L’incrimination est exemplaire car on y a défini tous ce qui doit être les éléments constitutifs d’une infraction.
On a un acte identifié qui est incriminé, cet acte, c’est le moyen, il y en a quatre qui sont alternatifs.
On a le résultat précisément identifié c’est la remise ou le consentement à un acte.
On a un troisième élément, c’est le préjudice.
Il faudra constater les trois éléments matériels, le critère étant cumulatif :
a) Les moyens frauduleux :
Ce sont les agissements matériels que l’escroc doit avoir commis pour être considéré comme tels. Ils ont néanmoins des caractères communs :
- 1) Les caractères communs :
Malgré leur diversité, il faut une unité de nature, il s’agit de mensonges. Les quatre caractères sont des mensonges, c’est la caractéristique de l’escroquerie.
Un caractère de forme, ces quatre actes sont des actions, il n’y a pas de mensonges par abstention, on ne commet pas une escroquerie en ne faisant rien. C’est la distinction entre le dol civil et l’escroquerie ou dol pénal : il y a des liens étroits qui sont le mensonge, mais à la différence du dol civil, l’escroquerie ne peut jamais prendre une forme négative et notamment la réticence dolosive qui est rejetée du domaine de l’escroquerie. Le fait de ne pas détromper autrui n’est pas un moyen frauduleux de l’escroquerie.
Le deuxième élément de distinction, est que l’escroquerie ne se réduit pas à de simple mensonges, mais nécessairement avoir une caractéristique matériel supplémentaire, le mensonge est insuffisant à réaliser des manœuvres frauduleuses. Dans l’escroquerie, les caractéristiques sont plus élevées, si toute escroquerie est un dol civil, toute escroquerie ne constitue pas un dol civil. Dans le domaine pénal, les exigences sont plus élevées.
- 2) Les variétés de moyens frauduleux :
L’usage d’un faux nom :
Il doit porter sur un nom réel ou imaginaire, l’usage est caractérisé dès lors que l’individu s’attribue le nom qui n’est pas le sien. La jurisprudence a été plus loi dans une hypothèse d’homonymie, dès lors que l’auteur avait délibérément usé de cette homonymie.
Dans la pratique des escrocs, il est rare qu’il se contente d’user d’un faux nom, ils accompagnent d’autres faits comme l’usage d’une fausse qualité ou de manœuvres frauduleuses. Il augmente ses probabilités de réussite.
L’usage d’une fausse qualité :
C’est le deuxième acte susceptible de caractériser l’escroquerie. C’est s’attribuer une qualité qu’il n’a pas.

* Matériel fourni

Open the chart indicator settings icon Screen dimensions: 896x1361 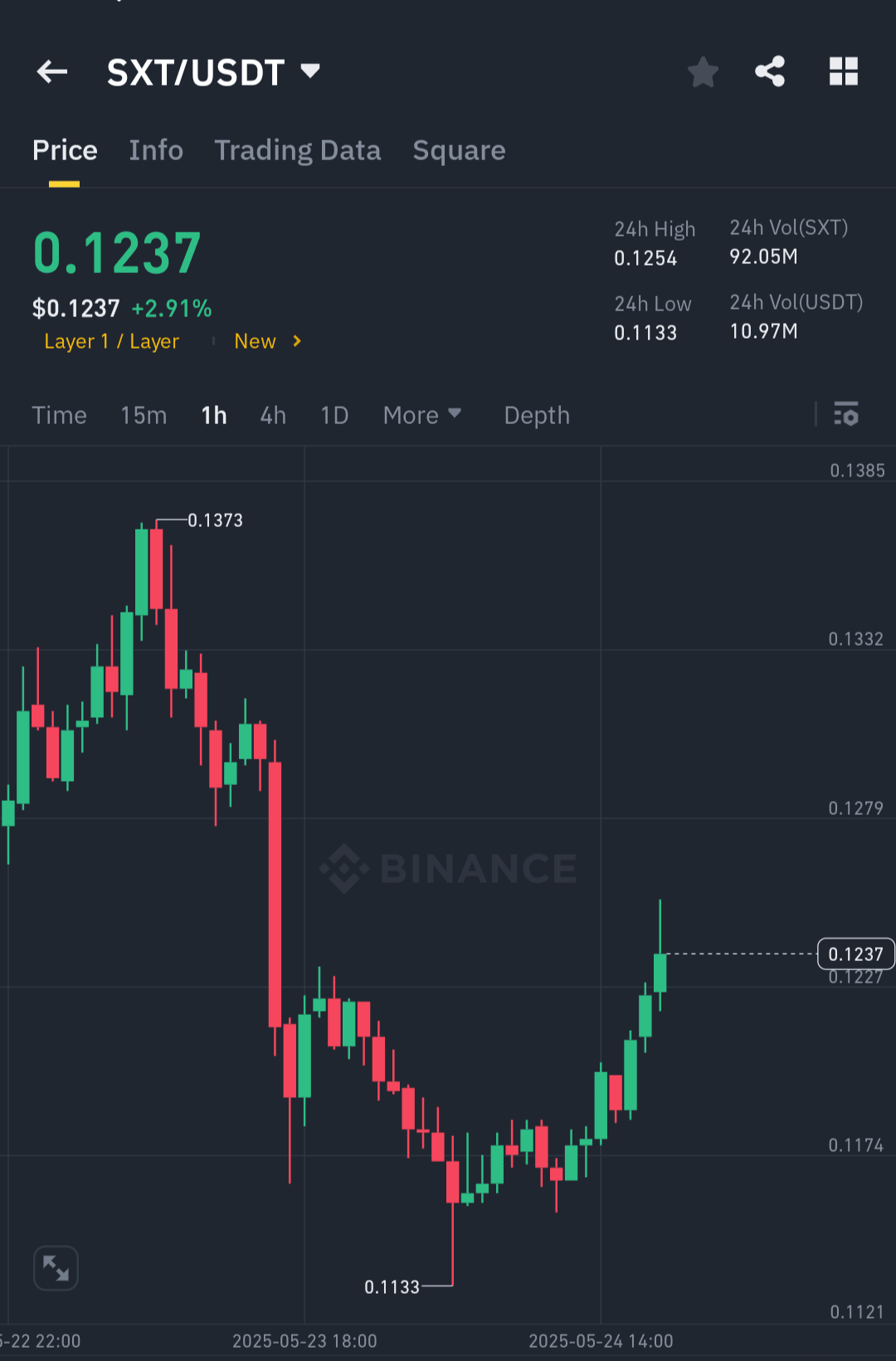click(x=846, y=413)
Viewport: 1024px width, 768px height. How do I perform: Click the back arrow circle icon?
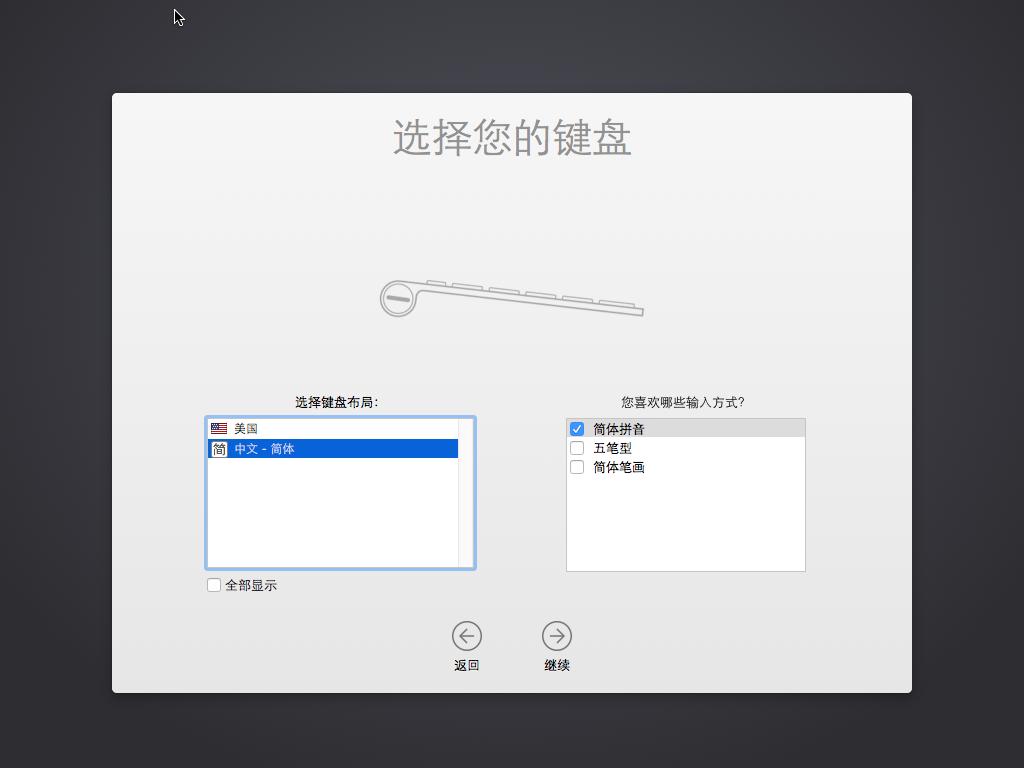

* Exercice
Poursuivez le texte sur l’escroquerie à partir de sa dernière phrase.

* Réponse attendue
Elle pose une difficulté relative à la détermination des qualités dont l’usage est répréhensible et de celle dont l’usage ne l’est pas. Selon la Chambre criminelle, le fait de s’affirmer faussement propriétaire d’un bien ou créancier sur autrui ne caractérise pas un usage de fausses qualités au sens de l’escroquerie. Il s’ensuit que l’individu qui remet un bien ou paye une somme d’argent parce qu’il était prétendu créancier, il n’y a pas escroquerie.
Dans ces deux hypothèse, la Chambre criminelle estime que le mensonge ne porte pas sur une qualité, mais sur l’exercice d’un droit. Selon la chambre criminelle, il n’y a pas de qualité de propriétaire ou de créancier, cela se réduit à la prétention d’un droit.
La prétention n’est pas suffisante à emporter la condition de la victime. Le droit pénal n’est pas là pour protéger les imbéciles.
Dès lors que la prétention en se réduit pas à celle d’un droit,, mais porte sur un état qui ne se réduit pas à un droit, il y a usage de fausse qualité : chômeur, commerçant, mandataire…
On est dans deux hypothèses où le simple mensonge est puni, mais il est impératif qu’il y ait eu un usage.
La Chambre criminelle a considéré que l’individu qui avait droit à une prestation sociale au moment où il la recevait mais qui perdait ultérieurement ce droit du fait du changement de son état et qui n’informait pas l’organisme prestataire, ne commettait pas une escroquerie par usage d’une fausse qualité, non pas à défaut de fausse qualité, mais à défaut d’usage, le délit requiert une action.
Abus de qualité vraie :
Ajout du code pénal de 1992 : mais cette addition est la consécration de la jurisprudence. Le juge pénal condamnait les personnes qui avaient abusé de la confiance attachée à leur fonction ou profession pour obtenir une remise. Constatant que cet abus donnait lieu à une tromperie, qui était destinée à l’obtention d’une remise, le juge pénal avait intégré ces faits à l’escroquerie mais en les qualifiant de manœuvres frauduleuses. Intérêt : réprimer ces faits sur le fondement d’une qualification plus exacte que les manœuvres frauduleuses. Exemples tirés de la jurisprudence :
Un huissier qui profite de sa qualité pour réclamer des honoraires excessifs Un notaire qui fait accorder un prêt à un de ses débiteurs par un de ses clients
Un médecin qui présente à une compagnie d’assurance des notes correspondant à des soins qu’il n’a pas donné
Administrateur de société qui profite de sa situation pour faire conclure un contrat désavantageux à sa société au profit d’une entreprise dans laquelle il a des intérêts.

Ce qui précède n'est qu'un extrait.